I might try to do one on mentoring later, time permitting....

Nick



Re: What are the basic, invariant rules of Apache projects?

Posted by Nick Burch <ni...@apache.org>.
On Fri, 21 May 2010, Bertrand Delacretaz wrote:
> I'd like to write a blog post (on the foundation blog, or might be a 
> good opportunity to start the comdev blog) about the basic rules of 
> Apache projects.

Inspired by your idea, I've sat down and written a blog post about the 
CLAs and release votes, trying to cover the Why rather than the What:
 	http://gagravarr.livejournal.com/140493.html

Corrections gratefully received, otherwise do feel free to pinch bits for 
a foundation post if it looks useful :)

I might try to do one on mentoring later, time permitting....

Nick

Re: What are the basic, invariant rules of Apache projects?

Posted by Bertrand Delacretaz <bd...@apache.org>.
On Mon, May 31, 2010 at 1:43 PM, Benson Margulies <bi...@gmail.com> wrote:
> You might also cast a gander at the patch I added to INFRA-2715.

------------------------------------------------------------------------

_Stated exercise_. Return the mailing-list thread text from "Corrections gratefully received, otherwise" to "Bertrand Delacretaz <bd...@apache.org>.", copied word for word. The rows that come next are not needed here.

------------------------------------------------------------------------

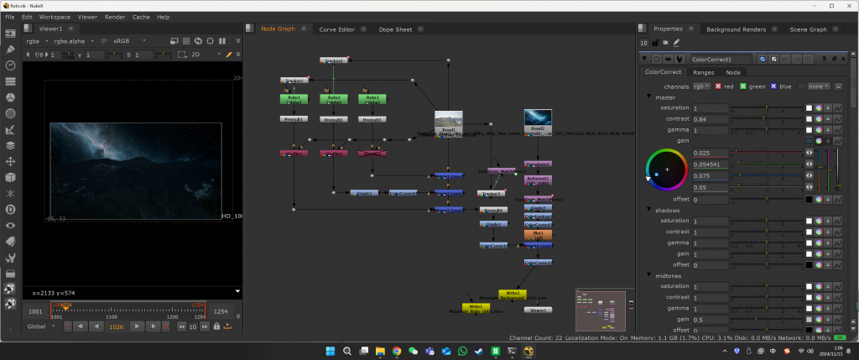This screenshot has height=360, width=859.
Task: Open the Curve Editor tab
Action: pyautogui.click(x=336, y=29)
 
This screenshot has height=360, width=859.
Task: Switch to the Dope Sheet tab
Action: pyautogui.click(x=395, y=29)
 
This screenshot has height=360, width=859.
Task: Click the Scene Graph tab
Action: pyautogui.click(x=808, y=29)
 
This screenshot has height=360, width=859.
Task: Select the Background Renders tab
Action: pyautogui.click(x=736, y=29)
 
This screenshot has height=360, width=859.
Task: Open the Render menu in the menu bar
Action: pyautogui.click(x=115, y=17)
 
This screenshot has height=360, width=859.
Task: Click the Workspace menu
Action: pyautogui.click(x=55, y=17)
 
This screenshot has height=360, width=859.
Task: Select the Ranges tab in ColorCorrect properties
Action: pyautogui.click(x=703, y=72)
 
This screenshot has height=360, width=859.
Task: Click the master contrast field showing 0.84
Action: pyautogui.click(x=710, y=119)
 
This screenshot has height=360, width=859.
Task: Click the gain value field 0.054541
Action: pyautogui.click(x=710, y=164)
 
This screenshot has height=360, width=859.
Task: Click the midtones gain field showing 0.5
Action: pyautogui.click(x=710, y=320)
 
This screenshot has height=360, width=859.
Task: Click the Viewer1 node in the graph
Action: pyautogui.click(x=538, y=310)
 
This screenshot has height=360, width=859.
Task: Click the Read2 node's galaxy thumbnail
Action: pyautogui.click(x=538, y=119)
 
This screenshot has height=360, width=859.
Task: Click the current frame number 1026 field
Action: pyautogui.click(x=117, y=326)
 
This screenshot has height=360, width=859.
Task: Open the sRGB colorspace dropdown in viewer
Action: pyautogui.click(x=100, y=40)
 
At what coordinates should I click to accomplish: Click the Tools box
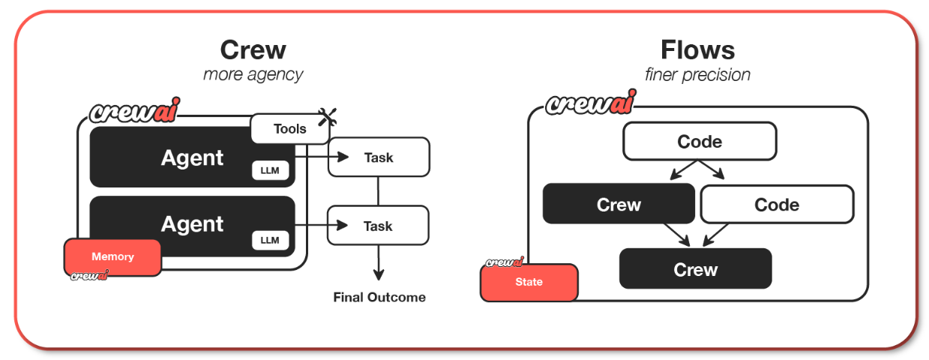pos(290,128)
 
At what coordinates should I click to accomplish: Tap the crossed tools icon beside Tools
pos(327,117)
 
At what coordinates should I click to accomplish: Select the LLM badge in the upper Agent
pos(270,170)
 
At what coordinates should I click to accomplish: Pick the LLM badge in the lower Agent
pos(270,240)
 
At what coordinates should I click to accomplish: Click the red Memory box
pos(112,256)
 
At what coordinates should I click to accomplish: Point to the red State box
pos(529,282)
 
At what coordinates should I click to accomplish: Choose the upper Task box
pos(379,158)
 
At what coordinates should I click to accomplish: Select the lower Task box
pos(378,226)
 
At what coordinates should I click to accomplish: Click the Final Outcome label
pos(379,297)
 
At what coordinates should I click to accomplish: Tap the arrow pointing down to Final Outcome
pos(378,262)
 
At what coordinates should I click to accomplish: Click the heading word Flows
pos(697,50)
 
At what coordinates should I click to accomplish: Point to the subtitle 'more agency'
pos(253,75)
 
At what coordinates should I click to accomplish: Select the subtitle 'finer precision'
pos(697,75)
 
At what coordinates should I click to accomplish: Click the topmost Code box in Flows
pos(700,141)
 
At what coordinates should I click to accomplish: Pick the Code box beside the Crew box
pos(777,205)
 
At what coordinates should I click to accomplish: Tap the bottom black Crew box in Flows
pos(696,268)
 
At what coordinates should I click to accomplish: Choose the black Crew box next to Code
pos(619,204)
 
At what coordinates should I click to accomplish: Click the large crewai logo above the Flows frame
pos(591,103)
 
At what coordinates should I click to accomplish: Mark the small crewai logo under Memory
pos(89,275)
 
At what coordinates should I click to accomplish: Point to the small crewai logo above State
pos(505,262)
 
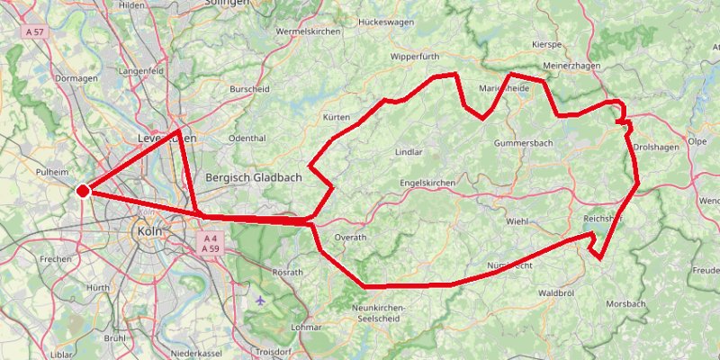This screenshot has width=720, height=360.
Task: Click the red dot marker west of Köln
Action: click(82, 191)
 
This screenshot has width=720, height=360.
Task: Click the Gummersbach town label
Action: click(523, 144)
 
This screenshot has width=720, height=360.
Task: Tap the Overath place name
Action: click(351, 238)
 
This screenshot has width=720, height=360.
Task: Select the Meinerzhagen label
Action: click(577, 67)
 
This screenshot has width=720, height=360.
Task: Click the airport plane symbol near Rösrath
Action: click(261, 300)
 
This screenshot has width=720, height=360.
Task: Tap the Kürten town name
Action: click(336, 118)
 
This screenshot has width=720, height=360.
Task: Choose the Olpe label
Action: click(698, 142)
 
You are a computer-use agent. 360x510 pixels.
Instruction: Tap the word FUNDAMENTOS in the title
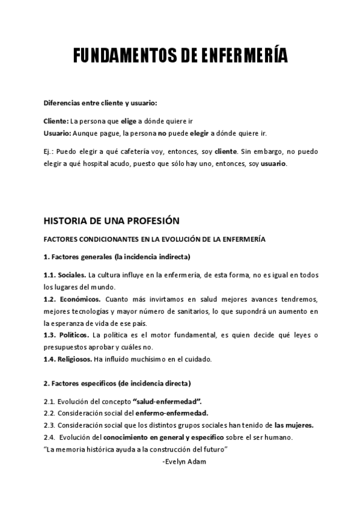(x=124, y=57)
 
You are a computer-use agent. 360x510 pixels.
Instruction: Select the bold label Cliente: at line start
(x=56, y=121)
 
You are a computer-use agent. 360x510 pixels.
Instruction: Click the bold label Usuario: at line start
(x=58, y=132)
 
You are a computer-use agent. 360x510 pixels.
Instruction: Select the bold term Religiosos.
(x=76, y=359)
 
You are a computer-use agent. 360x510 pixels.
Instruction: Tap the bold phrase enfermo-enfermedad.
(x=171, y=413)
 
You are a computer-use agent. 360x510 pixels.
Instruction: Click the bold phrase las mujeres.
(x=293, y=425)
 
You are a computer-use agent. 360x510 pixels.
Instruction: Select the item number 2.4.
(x=49, y=437)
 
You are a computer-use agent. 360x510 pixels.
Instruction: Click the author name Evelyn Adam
(x=186, y=461)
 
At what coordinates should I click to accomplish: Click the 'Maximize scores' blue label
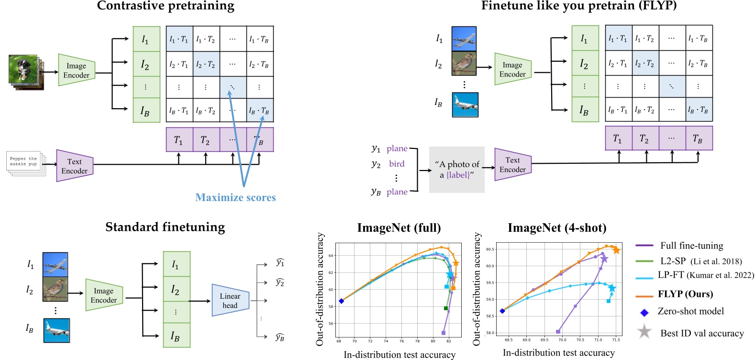point(235,197)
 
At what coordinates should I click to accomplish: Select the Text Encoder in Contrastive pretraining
point(75,166)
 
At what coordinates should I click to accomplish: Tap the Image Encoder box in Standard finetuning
point(104,295)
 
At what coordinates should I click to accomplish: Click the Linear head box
point(230,301)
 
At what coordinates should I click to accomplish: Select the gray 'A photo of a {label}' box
point(456,169)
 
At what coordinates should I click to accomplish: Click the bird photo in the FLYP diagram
point(464,64)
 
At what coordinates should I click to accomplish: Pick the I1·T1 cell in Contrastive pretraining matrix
point(179,39)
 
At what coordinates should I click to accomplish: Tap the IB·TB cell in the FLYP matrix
point(699,110)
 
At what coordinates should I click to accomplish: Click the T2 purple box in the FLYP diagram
point(645,138)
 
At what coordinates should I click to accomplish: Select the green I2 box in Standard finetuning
point(176,290)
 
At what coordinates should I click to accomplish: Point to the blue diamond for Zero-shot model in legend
point(644,313)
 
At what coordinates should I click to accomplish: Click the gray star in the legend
point(644,331)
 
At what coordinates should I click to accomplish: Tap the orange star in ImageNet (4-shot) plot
point(617,250)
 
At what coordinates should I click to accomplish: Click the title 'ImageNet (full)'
point(399,228)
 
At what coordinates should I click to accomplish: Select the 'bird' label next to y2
point(397,164)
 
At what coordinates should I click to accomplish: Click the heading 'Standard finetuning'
point(165,227)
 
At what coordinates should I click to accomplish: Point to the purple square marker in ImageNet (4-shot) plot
point(558,331)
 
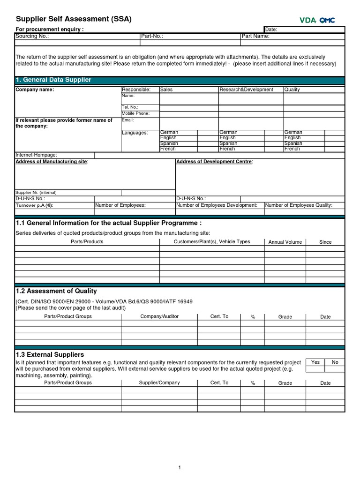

------------------------------------------------------------------------

_Finished exercise_.
Corrections gratefully received, otherwise do feel free to pinch bits for 
a foundation post if it looks useful :)

I might try to do one on mentoring later, time permitting....

Nick

Re: What are the basic, invariant rules of Apache projects?

Posted by Bertrand Delacretaz <bd...@apache.org>.